• _Tasks to complete_:
**A.** List every named person, company, product, or platform in the passage on the ChatGPT malfunction.
**B.** Write the next part of the passage on the ChatGPT malfunction, picking up after its last sentence.
Top of Excerpt to read
On social media, some have used the recent ChatGPT snafu as an opportunity to plug open-weights AI models, which allow anyone to run chatbots on their own hardware. "Black box APIs can break in production when one of their underlying components gets updated. This becomes an issue when you build tools on top of these APIs, and these break down, too," wrote Hugging Face AI researcher Dr. Sasha Luccioni on X. "That's where open-source has a major advantage, allowing you to pinpoint and fix the problem!"

OpenAI releases postmortem on the issue

On Wednesday evening, OpenAI declared the ChatGPT writing nonsense issue (what they called "Unexpected responses from ChatGPT") as resolved, and the company's technical staff published a postmortem explanation on its official incidents page:

On February 20, 2024, an optimization to the user experience introduced a bug with how the model processes language.

LLMs generate responses by randomly sampling words based in part on probabilities. Their “language” consists of numbers that map to tokens.
Bottom of Excerpt to read
Top of Recorded data
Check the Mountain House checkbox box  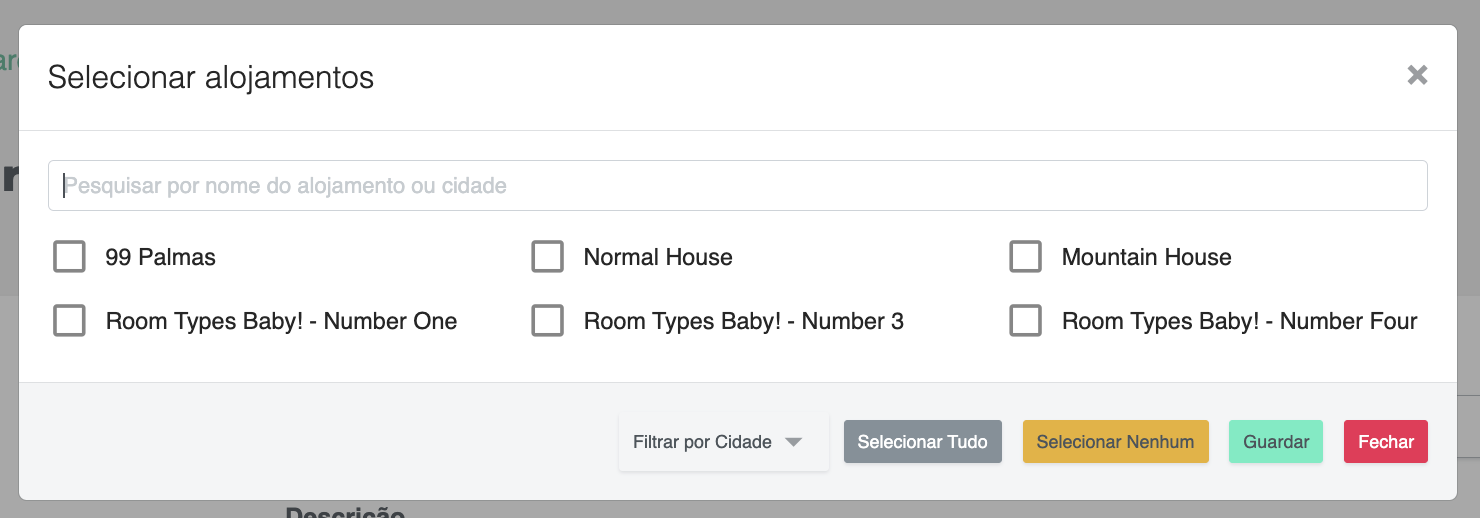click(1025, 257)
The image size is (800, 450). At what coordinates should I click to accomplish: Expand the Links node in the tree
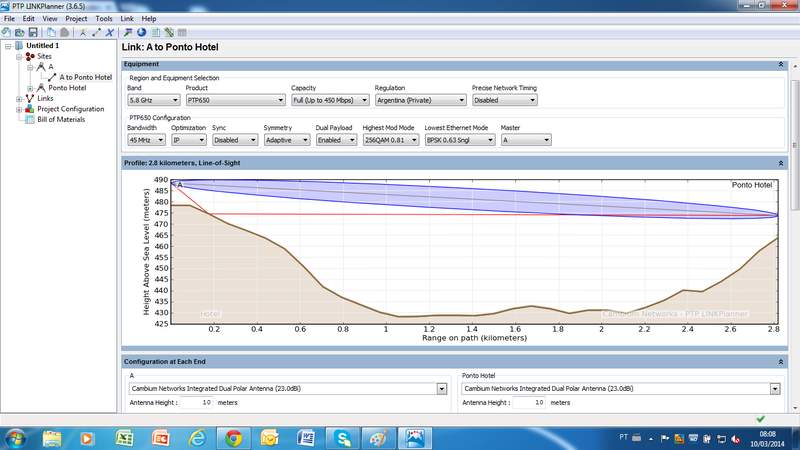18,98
Bottom of Recorded data
• _Answers provided_:
**A.** ChatGPT, Hugging Face, Dr. Sasha Luccioni, X, OpenAI

**B.**
In this case, the bug was in the step where the model chooses these numbers. Akin to being lost in translation, the model chose slightly wrong numbers, which produced word sequences that made no sense. More technically, inference kernels produced incorrect results when used in certain GPU configurations.

Upon identifying the cause of this incident, we rolled out a fix and confirmed that the incident was resolved.

Wednesday afternoon, the official ChatGPT X account posted, "Went a little off the rails yesterday but should be back and operational!"

This story was updated February 22, 2024, at 9:21 am Eastern with the information from the OpenAI incident page.